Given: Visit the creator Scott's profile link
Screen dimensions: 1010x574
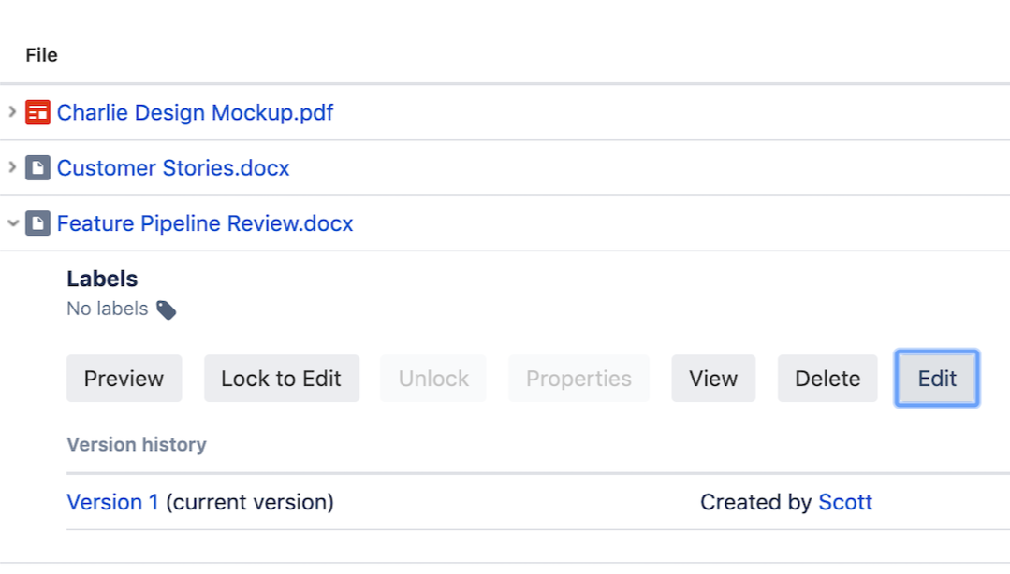Looking at the screenshot, I should coord(845,502).
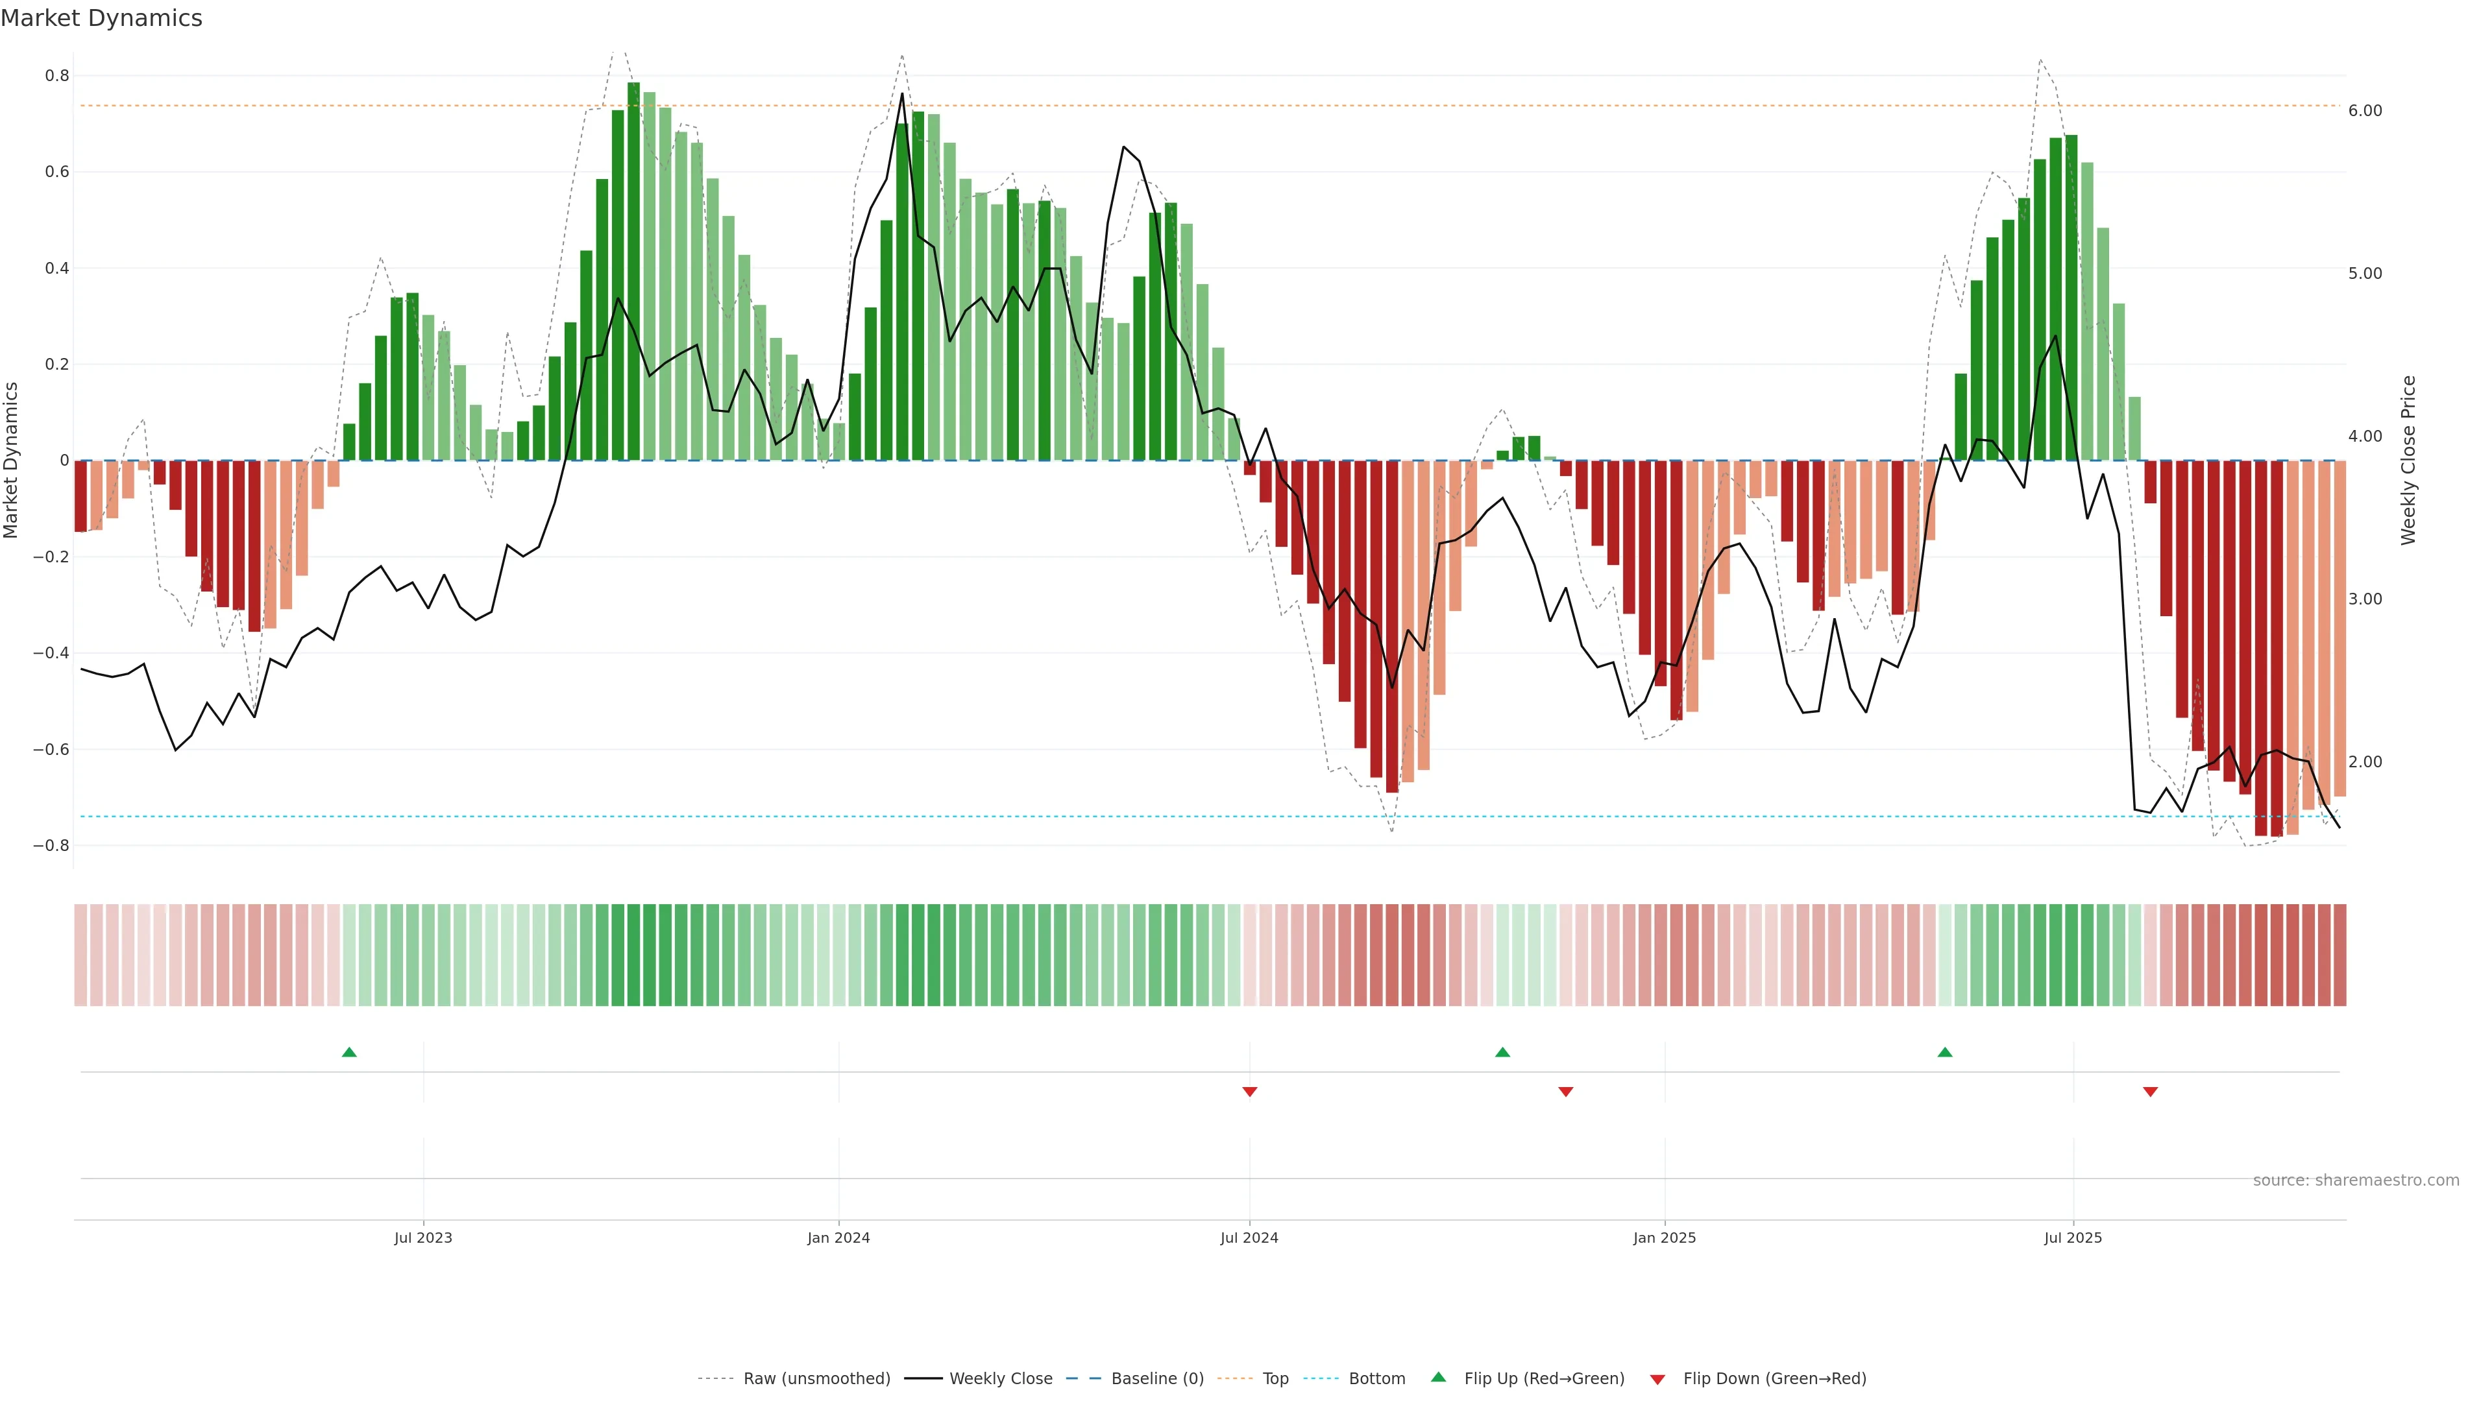
Task: Toggle the Top legend entry
Action: 1275,1379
------------------------------------------------------------------------
Rewrite all of the entries above, swapping "creator" for "author" and changing nothing else. Leave the pictures out.

**Reply:**
Given: Visit the author Scott's profile link
Screen dimensions: 1010x574
Looking at the screenshot, I should coord(845,502).
Task: Toggle the Top legend entry
Action: 1275,1379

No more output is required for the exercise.